▶ [INSTRUCTIONS FOR THE TASK]: What is needed is a verbatim copy of each record below.

***** INPUT MATERIAL

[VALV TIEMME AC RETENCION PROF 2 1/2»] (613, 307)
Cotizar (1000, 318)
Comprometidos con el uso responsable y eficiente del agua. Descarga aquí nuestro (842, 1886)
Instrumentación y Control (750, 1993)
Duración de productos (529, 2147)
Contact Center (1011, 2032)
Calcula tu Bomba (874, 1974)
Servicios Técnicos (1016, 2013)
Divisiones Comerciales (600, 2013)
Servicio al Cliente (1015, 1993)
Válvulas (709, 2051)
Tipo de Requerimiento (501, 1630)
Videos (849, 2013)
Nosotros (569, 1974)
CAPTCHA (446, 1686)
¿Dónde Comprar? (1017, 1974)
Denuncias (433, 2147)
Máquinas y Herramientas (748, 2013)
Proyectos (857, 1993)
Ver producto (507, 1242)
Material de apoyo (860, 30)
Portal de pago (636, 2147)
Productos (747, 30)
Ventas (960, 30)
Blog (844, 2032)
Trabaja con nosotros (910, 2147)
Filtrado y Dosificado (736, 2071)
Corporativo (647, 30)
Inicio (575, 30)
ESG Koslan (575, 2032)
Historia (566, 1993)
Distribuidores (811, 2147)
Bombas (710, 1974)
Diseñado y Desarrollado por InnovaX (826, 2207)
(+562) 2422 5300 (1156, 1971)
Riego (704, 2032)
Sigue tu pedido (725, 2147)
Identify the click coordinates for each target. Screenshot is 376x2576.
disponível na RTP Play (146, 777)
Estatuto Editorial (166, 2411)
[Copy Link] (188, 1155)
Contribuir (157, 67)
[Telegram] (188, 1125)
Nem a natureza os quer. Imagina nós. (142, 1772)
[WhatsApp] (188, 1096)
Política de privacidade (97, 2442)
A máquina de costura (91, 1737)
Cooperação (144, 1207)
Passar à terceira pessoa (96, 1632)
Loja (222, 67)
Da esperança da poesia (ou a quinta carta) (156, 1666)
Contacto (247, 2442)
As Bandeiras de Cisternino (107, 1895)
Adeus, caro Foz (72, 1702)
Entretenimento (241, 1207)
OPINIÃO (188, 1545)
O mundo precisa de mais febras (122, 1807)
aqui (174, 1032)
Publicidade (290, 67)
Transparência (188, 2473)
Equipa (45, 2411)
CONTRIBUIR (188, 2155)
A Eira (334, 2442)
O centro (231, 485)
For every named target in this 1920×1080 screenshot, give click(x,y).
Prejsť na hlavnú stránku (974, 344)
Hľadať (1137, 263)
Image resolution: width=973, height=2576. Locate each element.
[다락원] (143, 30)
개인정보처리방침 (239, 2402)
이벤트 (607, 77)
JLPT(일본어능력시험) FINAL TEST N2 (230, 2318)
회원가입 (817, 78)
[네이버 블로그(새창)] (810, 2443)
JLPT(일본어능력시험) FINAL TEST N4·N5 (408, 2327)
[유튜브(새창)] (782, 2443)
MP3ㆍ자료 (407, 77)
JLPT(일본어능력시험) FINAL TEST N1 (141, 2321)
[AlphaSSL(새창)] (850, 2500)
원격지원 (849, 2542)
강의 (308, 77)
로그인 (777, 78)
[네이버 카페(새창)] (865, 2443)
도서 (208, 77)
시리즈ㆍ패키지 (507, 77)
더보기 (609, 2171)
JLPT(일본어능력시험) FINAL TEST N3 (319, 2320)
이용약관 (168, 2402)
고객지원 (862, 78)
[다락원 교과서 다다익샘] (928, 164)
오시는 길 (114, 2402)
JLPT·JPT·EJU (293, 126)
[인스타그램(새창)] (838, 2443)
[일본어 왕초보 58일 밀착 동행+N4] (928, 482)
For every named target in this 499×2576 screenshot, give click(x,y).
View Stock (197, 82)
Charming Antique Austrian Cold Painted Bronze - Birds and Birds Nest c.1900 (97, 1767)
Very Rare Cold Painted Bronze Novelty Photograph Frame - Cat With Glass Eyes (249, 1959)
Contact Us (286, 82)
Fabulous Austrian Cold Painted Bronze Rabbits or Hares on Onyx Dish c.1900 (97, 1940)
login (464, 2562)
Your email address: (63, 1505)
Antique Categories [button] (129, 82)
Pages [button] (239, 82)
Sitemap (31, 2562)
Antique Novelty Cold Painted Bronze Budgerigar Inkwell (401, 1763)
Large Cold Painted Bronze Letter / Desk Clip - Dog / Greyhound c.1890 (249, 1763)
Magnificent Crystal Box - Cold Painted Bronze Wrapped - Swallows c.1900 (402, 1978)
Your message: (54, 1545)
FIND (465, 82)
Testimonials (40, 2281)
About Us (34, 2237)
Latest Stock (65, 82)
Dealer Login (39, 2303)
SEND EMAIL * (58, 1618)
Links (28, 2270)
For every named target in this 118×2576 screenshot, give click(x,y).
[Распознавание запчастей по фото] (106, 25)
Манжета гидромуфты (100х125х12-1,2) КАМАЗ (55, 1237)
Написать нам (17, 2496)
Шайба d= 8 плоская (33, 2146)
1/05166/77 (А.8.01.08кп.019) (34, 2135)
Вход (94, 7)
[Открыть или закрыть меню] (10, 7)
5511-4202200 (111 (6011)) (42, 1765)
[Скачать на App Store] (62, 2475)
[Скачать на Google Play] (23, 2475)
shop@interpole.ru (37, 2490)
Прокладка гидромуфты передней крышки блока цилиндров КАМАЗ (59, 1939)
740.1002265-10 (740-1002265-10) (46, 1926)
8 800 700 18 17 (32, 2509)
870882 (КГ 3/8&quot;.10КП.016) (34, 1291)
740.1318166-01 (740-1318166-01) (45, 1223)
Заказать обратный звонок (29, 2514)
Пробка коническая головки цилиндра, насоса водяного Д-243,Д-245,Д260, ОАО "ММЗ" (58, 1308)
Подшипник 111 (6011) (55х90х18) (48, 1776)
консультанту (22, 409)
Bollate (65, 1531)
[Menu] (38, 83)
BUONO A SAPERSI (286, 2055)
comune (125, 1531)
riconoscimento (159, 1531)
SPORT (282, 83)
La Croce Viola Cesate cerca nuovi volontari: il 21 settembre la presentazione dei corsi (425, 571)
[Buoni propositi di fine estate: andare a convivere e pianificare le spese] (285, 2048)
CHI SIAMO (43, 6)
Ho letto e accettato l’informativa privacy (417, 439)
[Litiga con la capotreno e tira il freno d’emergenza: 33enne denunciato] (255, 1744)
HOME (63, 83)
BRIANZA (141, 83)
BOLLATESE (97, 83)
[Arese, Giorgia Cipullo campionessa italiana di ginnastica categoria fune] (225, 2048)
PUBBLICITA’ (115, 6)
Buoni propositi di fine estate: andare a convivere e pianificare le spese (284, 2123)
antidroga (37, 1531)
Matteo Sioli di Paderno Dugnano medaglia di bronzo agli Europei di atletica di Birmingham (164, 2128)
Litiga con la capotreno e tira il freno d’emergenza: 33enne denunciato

**********

▶ [EXERCISE OUTPUT]:
[VALV TIEMME AC RETENCION PROF 2 1/2»] (613, 307)
Cotizar (1000, 318)
Comprometidos con el uso responsable y eficiente del agua. Descarga aquí nuestro (842, 1886)
Instrumentación y Control (750, 1993)
Duración de productos (529, 2147)
Contact Center (1011, 2032)
Calcula tu Bomba (874, 1974)
Servicios Técnicos (1016, 2013)
Divisiones Comerciales (600, 2013)
Servicio al Cliente (1015, 1993)
Válvulas (709, 2051)
Tipo de Requerimiento (501, 1630)
Videos (849, 2013)
Nosotros (569, 1974)
CAPTCHA (446, 1686)
¿Dónde Comprar? (1017, 1974)
Denuncias (433, 2147)
Máquinas y Herramientas (748, 2013)
Proyectos (857, 1993)
Ver producto (507, 1242)
Material de apoyo (860, 30)
Portal de pago (636, 2147)
Productos (747, 30)
Ventas (960, 30)
Blog (844, 2032)
Trabaja con nosotros (910, 2147)
Filtrado y Dosificado (736, 2071)
Corporativo (647, 30)
Inicio (575, 30)
ESG Koslan (575, 2032)
Historia (566, 1993)
Distribuidores (811, 2147)
Bombas (710, 1974)
Diseñado y Desarrollado por InnovaX (826, 2207)
(+562) 2422 5300 (1156, 1971)
Riego (704, 2032)
Sigue tu pedido (725, 2147)
Identify the click coordinates for each target. Screenshot is 376x2576.
disponível na RTP Play (146, 777)
Estatuto Editorial (166, 2411)
[Copy Link] (188, 1155)
Contribuir (157, 67)
[Telegram] (188, 1125)
Nem a natureza os quer. Imagina nós. (142, 1772)
[WhatsApp] (188, 1096)
Política de privacidade (97, 2442)
A máquina de costura (91, 1737)
Cooperação (144, 1207)
Passar à terceira pessoa (96, 1632)
Loja (222, 67)
Da esperança da poesia (ou a quinta carta) (156, 1666)
Contacto (247, 2442)
As Bandeiras de Cisternino (107, 1895)
Adeus, caro Foz (72, 1702)
Entretenimento (241, 1207)
OPINIÃO (188, 1545)
O mundo precisa de mais febras (122, 1807)
aqui (174, 1032)
Publicidade (290, 67)
Transparência (188, 2473)
Equipa (45, 2411)
CONTRIBUIR (188, 2155)
A Eira (334, 2442)
O centro (231, 485)
For every named target in this 1920×1080 screenshot, give click(x,y).
Prejsť na hlavnú stránku (974, 344)
Hľadať (1137, 263)
Image resolution: width=973, height=2576. Locate each element.
[다락원] (143, 30)
개인정보처리방침 (239, 2402)
이벤트 (607, 77)
JLPT(일본어능력시험) FINAL TEST N2 (230, 2318)
회원가입 (817, 78)
[네이버 블로그(새창)] (810, 2443)
JLPT(일본어능력시험) FINAL TEST N4·N5 (408, 2327)
[유튜브(새창)] (782, 2443)
MP3ㆍ자료 (407, 77)
JLPT(일본어능력시험) FINAL TEST N1 (141, 2321)
[AlphaSSL(새창)] (850, 2500)
원격지원 (849, 2542)
강의 (308, 77)
로그인 (777, 78)
[네이버 카페(새창)] (865, 2443)
도서 (208, 77)
시리즈ㆍ패키지 (507, 77)
더보기 (609, 2171)
JLPT(일본어능력시험) FINAL TEST N3 (319, 2320)
이용약관 (168, 2402)
고객지원 (862, 78)
[다락원 교과서 다다익샘] (928, 164)
오시는 길 (114, 2402)
JLPT·JPT·EJU (293, 126)
[인스타그램(새창)] (838, 2443)
[일본어 왕초보 58일 밀착 동행+N4] (928, 482)
For every named target in this 499×2576 screenshot, give click(x,y).
View Stock (197, 82)
Charming Antique Austrian Cold Painted Bronze - Birds and Birds Nest c.1900 (97, 1767)
Very Rare Cold Painted Bronze Novelty Photograph Frame - Cat With Glass Eyes (249, 1959)
Contact Us (286, 82)
Fabulous Austrian Cold Painted Bronze Rabbits or Hares on Onyx Dish c.1900 (97, 1940)
login (464, 2562)
Your email address: (63, 1505)
Antique Categories [button] (129, 82)
Pages [button] (239, 82)
Sitemap (31, 2562)
Antique Novelty Cold Painted Bronze Budgerigar Inkwell (401, 1763)
Large Cold Painted Bronze Letter / Desk Clip - Dog / Greyhound c.1890 (249, 1763)
Magnificent Crystal Box - Cold Painted Bronze Wrapped - Swallows c.1900 (402, 1978)
Your message: (54, 1545)
FIND (465, 82)
Testimonials (40, 2281)
About Us (34, 2237)
Latest Stock (65, 82)
Dealer Login (39, 2303)
SEND EMAIL * (58, 1618)
Links (28, 2270)
For every named target in this 118×2576 screenshot, give click(x,y).
[Распознавание запчастей по фото] (106, 25)
Манжета гидромуфты (100х125х12-1,2) КАМАЗ (55, 1237)
Написать нам (17, 2496)
Шайба d= 8 плоская (33, 2146)
1/05166/77 (А.8.01.08кп.019) (34, 2135)
Вход (94, 7)
[Открыть или закрыть меню] (10, 7)
5511-4202200 (111 (6011)) (42, 1765)
[Скачать на App Store] (62, 2475)
[Скачать на Google Play] (23, 2475)
shop@interpole.ru (37, 2490)
Прокладка гидромуфты передней крышки блока цилиндров КАМАЗ (59, 1939)
740.1002265-10 (740-1002265-10) (46, 1926)
8 800 700 18 17 (32, 2509)
870882 (КГ 3/8&quot;.10КП.016) (34, 1291)
740.1318166-01 (740-1318166-01) (45, 1223)
Заказать обратный звонок (29, 2514)
Пробка коническая головки цилиндра, насоса водяного Д-243,Д-245,Д260, ОАО "ММЗ" (58, 1308)
Подшипник 111 (6011) (55х90х18) (48, 1776)
консультанту (22, 409)
Bollate (65, 1531)
[Menu] (38, 83)
BUONO A SAPERSI (286, 2055)
comune (125, 1531)
riconoscimento (159, 1531)
SPORT (282, 83)
La Croce Viola Cesate cerca nuovi volontari: il 21 settembre la presentazione dei corsi (425, 571)
[Buoni propositi di fine estate: andare a convivere e pianificare le spese] (285, 2048)
CHI SIAMO (43, 6)
Ho letto e accettato l’informativa privacy (417, 439)
[Litiga con la capotreno e tira il freno d’emergenza: 33enne denunciato] (255, 1744)
HOME (63, 83)
BRIANZA (141, 83)
BOLLATESE (97, 83)
[Arese, Giorgia Cipullo campionessa italiana di ginnastica categoria fune] (225, 2048)
PUBBLICITA’ (115, 6)
Buoni propositi di fine estate: andare a convivere e pianificare le spese (284, 2123)
antidroga (37, 1531)
Matteo Sioli di Paderno Dugnano medaglia di bronzo agli Europei di atletica di Birmingham (164, 2128)
Litiga con la capotreno e tira il freno d’emergenza: 33enne denunciato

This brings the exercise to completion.